Not one to give up, however, he calls Happy after waking up in the Netherlands, and after a fatherly moment they fly to London where their classmates will be boarding their trans-Atlantic flight home, per Beck's instructions so he can kill the ones who know about his deception (so MJ, Peter's friend Ned and Ned's girlfriend Betty).

Peter arrives mid-illusion and manages to disrupt it, though Happy previously gets a message over to Fury that makes the man suspicious (and, in Beck's own words, Fury is the most paranoid and dangerous person on the planet, so you do NOT want to make him suspicious!), and an actual battle ensues with Happy shepherding the targeted kids away and Peter engaging Beck.


He eventually beats the man because he can't be fooled anymore, and in the shoot-out with the drones Beck gets caught in the cross-fire, dying from the wounds while Peter takes control over EDITH again, stopping the drones.

All's well that ends well, and he and MJ begin seeing one another once back in New York (with a hilarious intermezzo of Happy apparently dating May, Peter's aunt at the moment), but a scene as the credits roll shows that Beck worked the footage from London to make Spider-Man look like the one responsible, and he also reveals to the world who Spider-Man really is.

This all calls for Fury to intervene, right? Well, another scene in the credits reveals that, hey psyche, Fury and Hill aren't Fury and Hill at all - they're two shapeshifting Skrulls (which everyone should remember from previous movies) because the real Fury is chillin' like a villain on a spaceship somewhere up there, getting whatever the heck work he needs to get done, and really not caring all that much for Earth problems at the moment.

Though I have this feeling that, once he gets back home, he gon' be PISSED at the mess he has to clean up!


With that, the movie comes to an actual close, and I'm left wondering what Marvel did to one of its strongest superheroes. Making Peter Parker a teenager may have been a marketing ploy to attract an audience of a certain demographic, but it takes away from the character's integrity, and I swear I don't know half of what's going on with him to begin with. Aunt May, the one who guides him and is his moral compass, is more a hippie than anything else (no offense to hippies everywhere), and is there even an uncle Ben in this version?
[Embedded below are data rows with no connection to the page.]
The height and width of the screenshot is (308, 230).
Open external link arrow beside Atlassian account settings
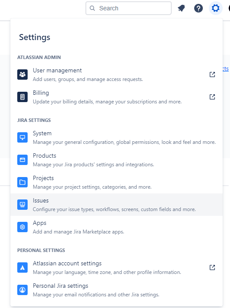click(x=212, y=268)
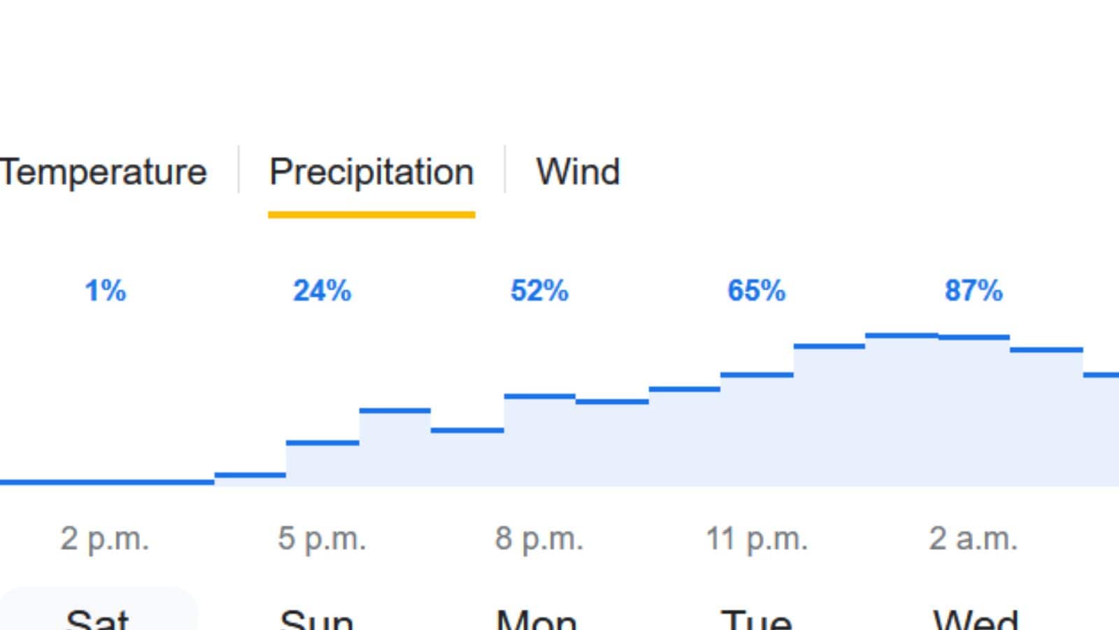Switch to the Temperature tab
Screen dimensions: 1119x630
pyautogui.click(x=103, y=172)
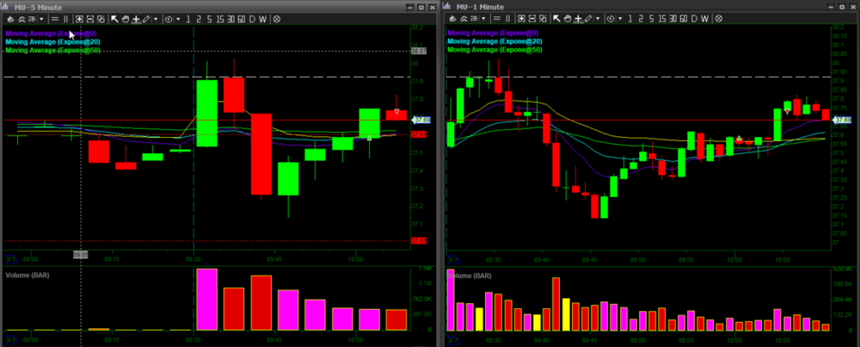Click the horizontal lines icon in MU 5 Minute toolbar

tap(54, 19)
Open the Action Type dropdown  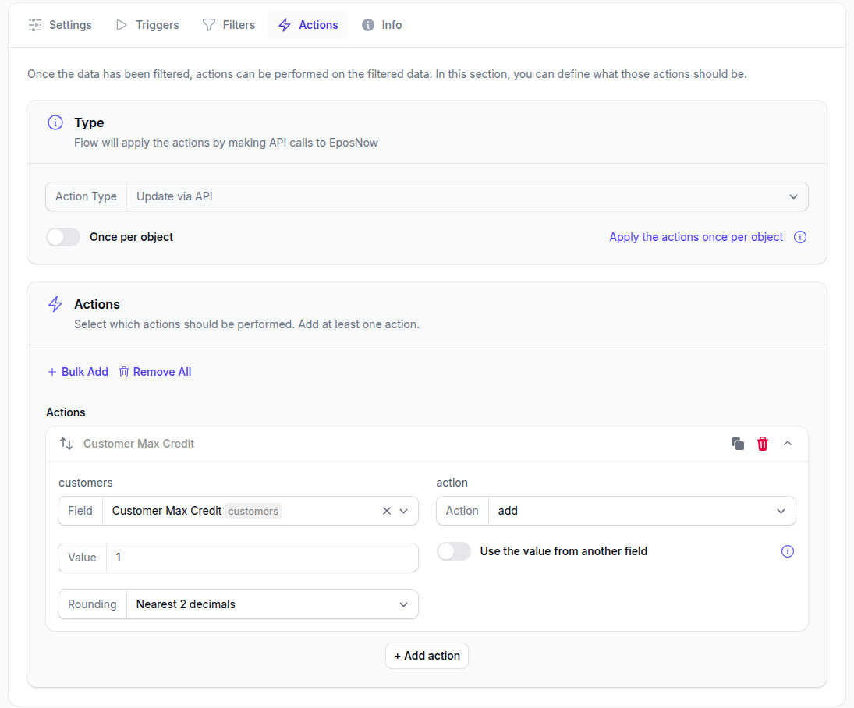(x=466, y=196)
Or is Stark the one who gets substituted into the story for him?

Either way, it's a bad sign when, only a day after seeing the movie, I already have trouble remembering why characters had to travel from point A to point B and can't figure out the reason why, so I'll be very brief.

The MCU has no clue what to do with Spider-Man, but supposedly there's going to be a fourth movie after No Way Home, the latest installment, which I don't know how they can excuse. Or why people eat this stuff up. Holland and Zendaya do bring a good quality to their characters, and I suppose Holland plays this dorky, all-around teenager well for the teenager he's supposed to be, but it's the teen drama that really throws you off.

Or it should, at least. Because teen drama doesn't really belong in a superhero movie, in my opinion, or should be used wisely, which ... it isn't, not here, let me tell you.


All in all, if not for the bits with Fury and Happy, this would have been a giant flop for me even with the billions it brought in at the box office. But you need it for continuity sake, I suppose, so if you can make yourself watch it, good for you!

Me, I'll stick with the older superheroes please, or the ones like Kate Bishop who at least balance all the drama a bit better, somehow.

10/10 would NOT recommend, but I suppose because it's part of the MCU, it's gotta be suffered.